Module 1.3: Your First Tigramite Workflow
What You'll Learn
- The 3-step causal discovery recipe
- How to generate toy data with known causal structure
- Running PCMCI and interpreting results
- Visualizing causal graphs
The 3-Step Recipe
Every Tigramite analysis follows the same pattern:
Setup: Import Libraries
# Core imports
import numpy as np
import matplotlib.pyplot as plt
# Tigramite imports
from tigramite import data_processing as pp
from tigramite import plotting as tp
from tigramite.pcmci import PCMCI
from tigramite.independence_tests.parcorr import ParCorr
from tigramite.toymodels import structural_causal_processes as toys
Create Toy Data with Known Structure
To verify Tigramite works, we'll create synthetic data where we know the true causal structure.

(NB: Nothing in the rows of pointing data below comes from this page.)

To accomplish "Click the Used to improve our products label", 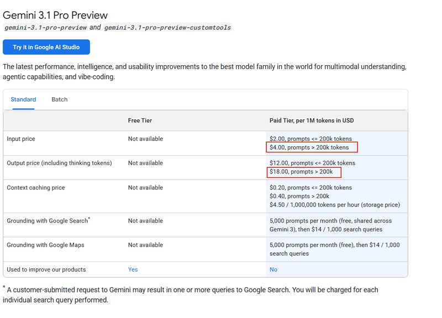I will 46,269.
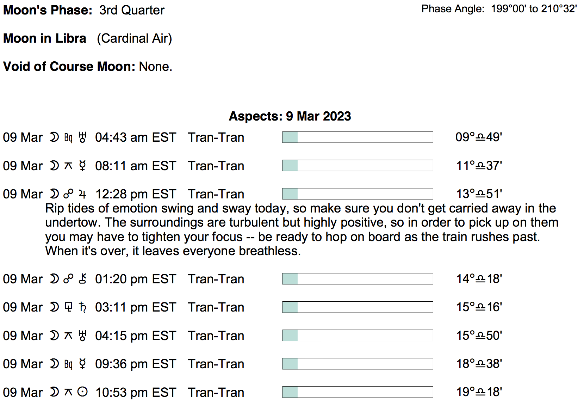584x406 pixels.
Task: Click the Chiron glyph in the 01:20 pm row
Action: (82, 279)
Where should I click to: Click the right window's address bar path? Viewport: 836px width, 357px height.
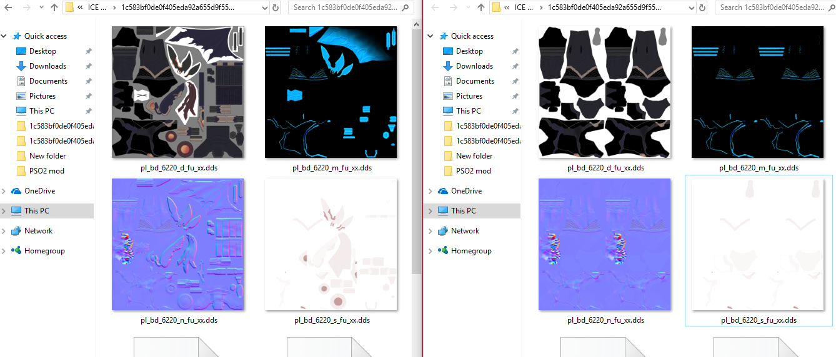pyautogui.click(x=594, y=8)
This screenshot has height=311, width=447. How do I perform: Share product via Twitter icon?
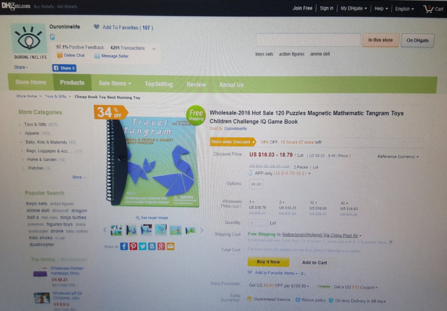[142, 246]
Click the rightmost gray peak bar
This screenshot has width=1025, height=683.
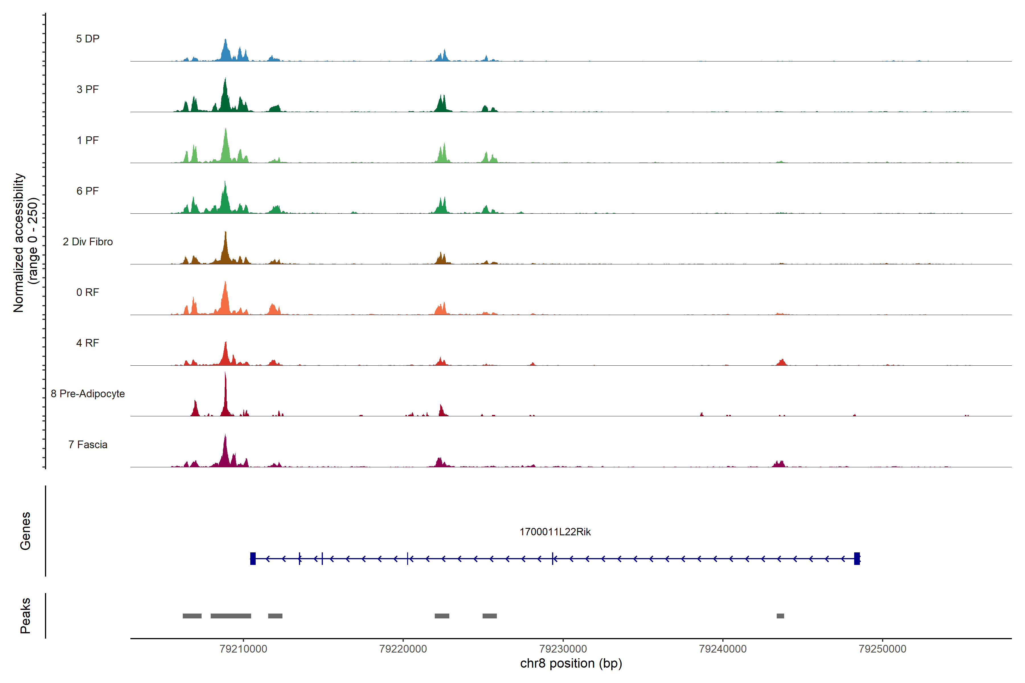coord(780,615)
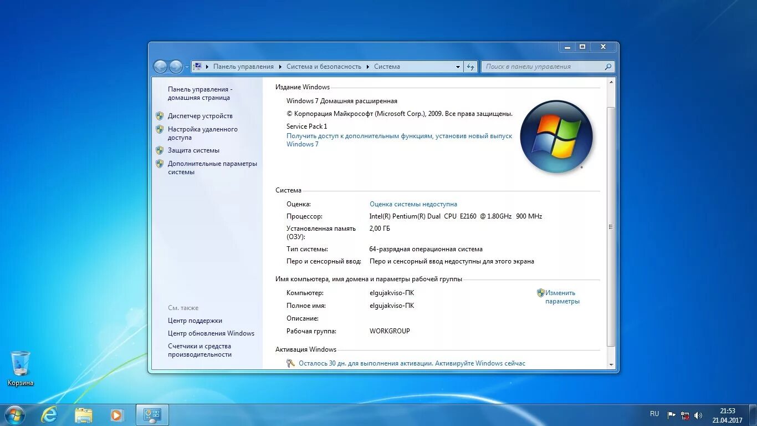
Task: Click the volume speaker icon in the tray
Action: [698, 414]
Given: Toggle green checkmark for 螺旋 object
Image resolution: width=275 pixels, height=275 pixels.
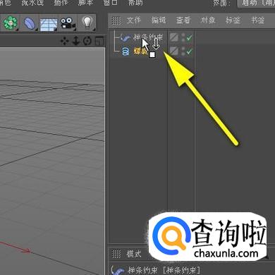Looking at the screenshot, I should [x=189, y=51].
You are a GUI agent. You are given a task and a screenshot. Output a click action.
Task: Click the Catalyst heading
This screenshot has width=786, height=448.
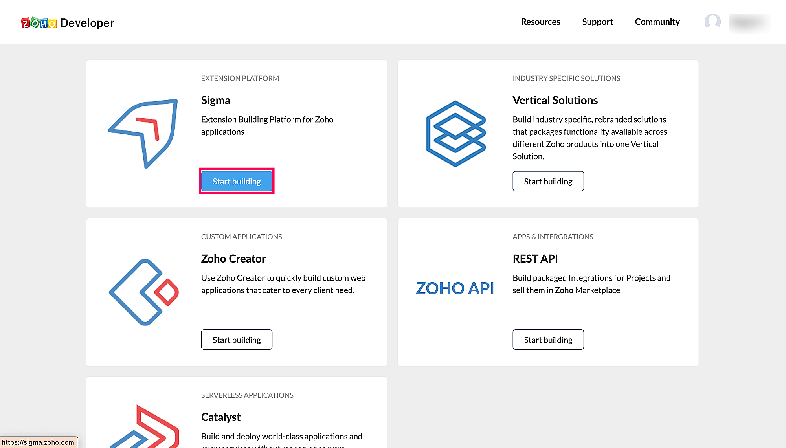[220, 417]
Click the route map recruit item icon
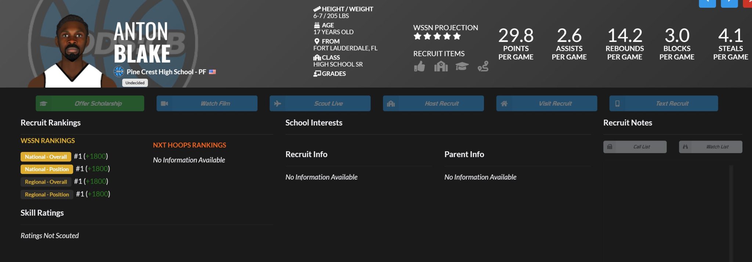752x262 pixels. (483, 67)
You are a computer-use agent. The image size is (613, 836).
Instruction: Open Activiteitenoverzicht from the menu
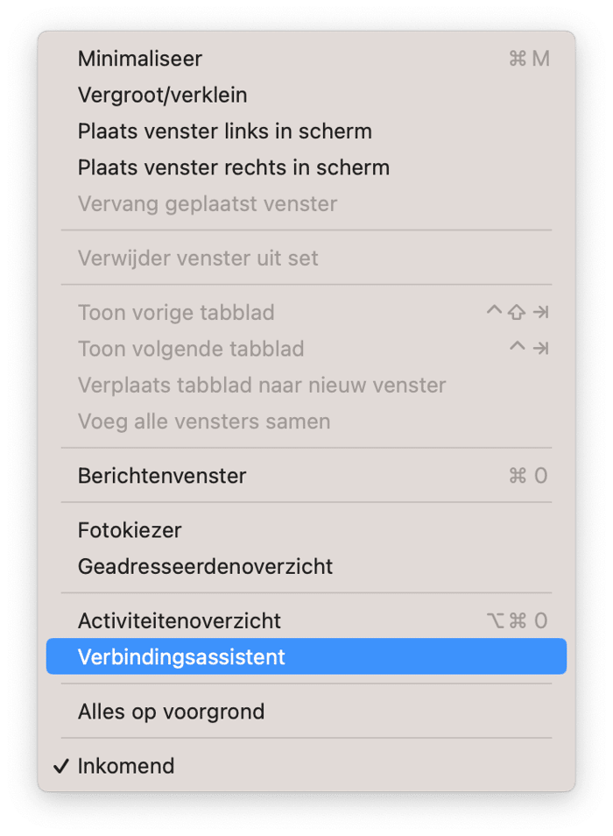[307, 620]
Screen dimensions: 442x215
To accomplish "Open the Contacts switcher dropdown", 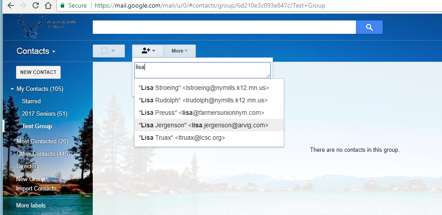I will pyautogui.click(x=36, y=51).
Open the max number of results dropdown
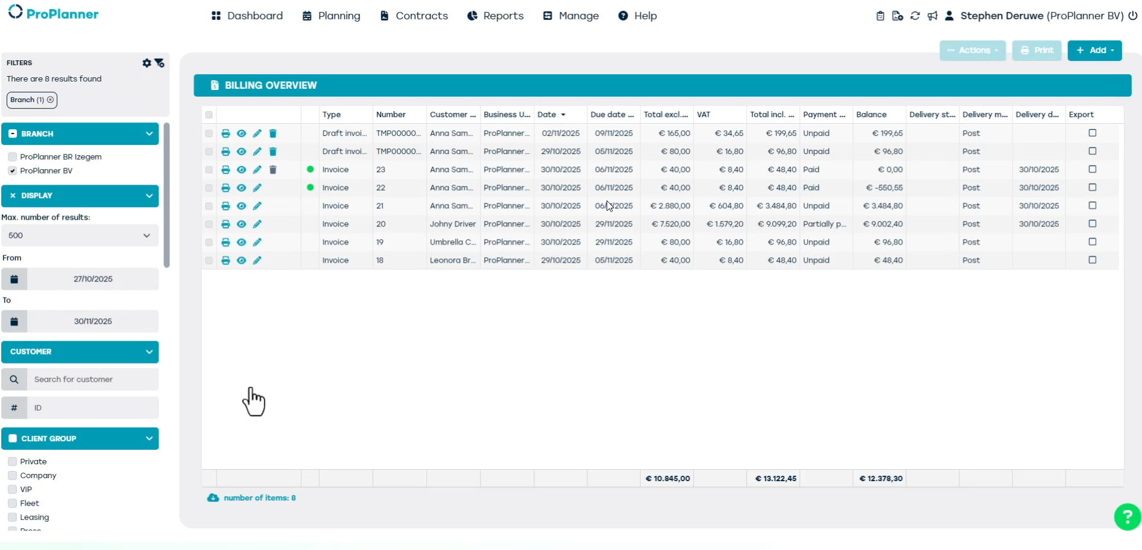Image resolution: width=1142 pixels, height=550 pixels. [80, 235]
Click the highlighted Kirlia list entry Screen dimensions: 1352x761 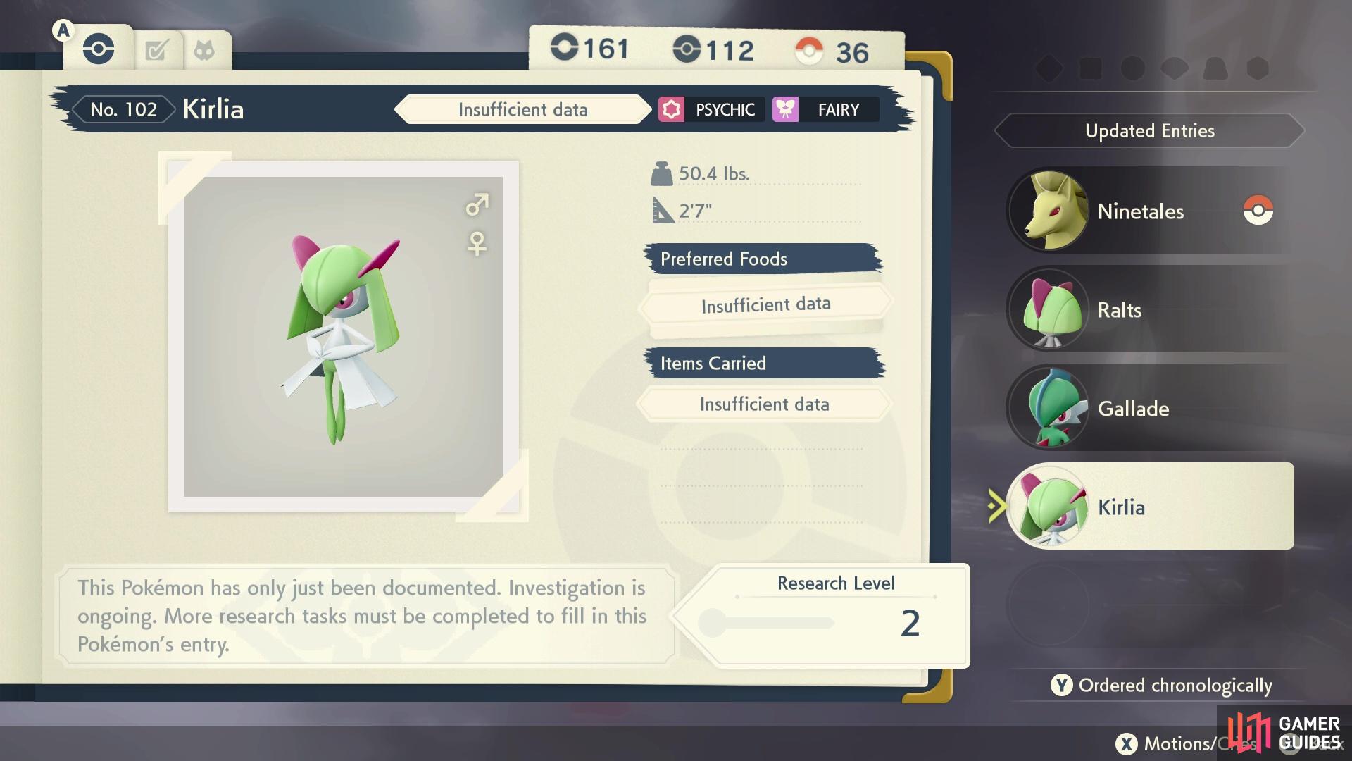point(1150,506)
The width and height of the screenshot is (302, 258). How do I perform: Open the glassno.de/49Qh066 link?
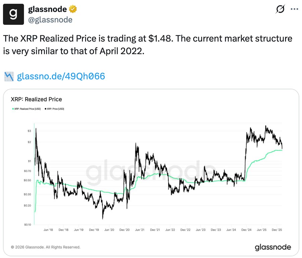(x=61, y=76)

This is like a "test" - if Tigramite can recover what we built, we know it's working!
Our Factory Scenario
Imagine a factory with 4 sensors measuring different things every hour:
- X0: Machine Temperature - tends to stay warm (depends on its past)
- X1: Pressure - affected by an external factor
- X2: Quality Score - what we care about! Affected by Temperature and Pressure
- X3: External Factor - something outside (like ambient conditions)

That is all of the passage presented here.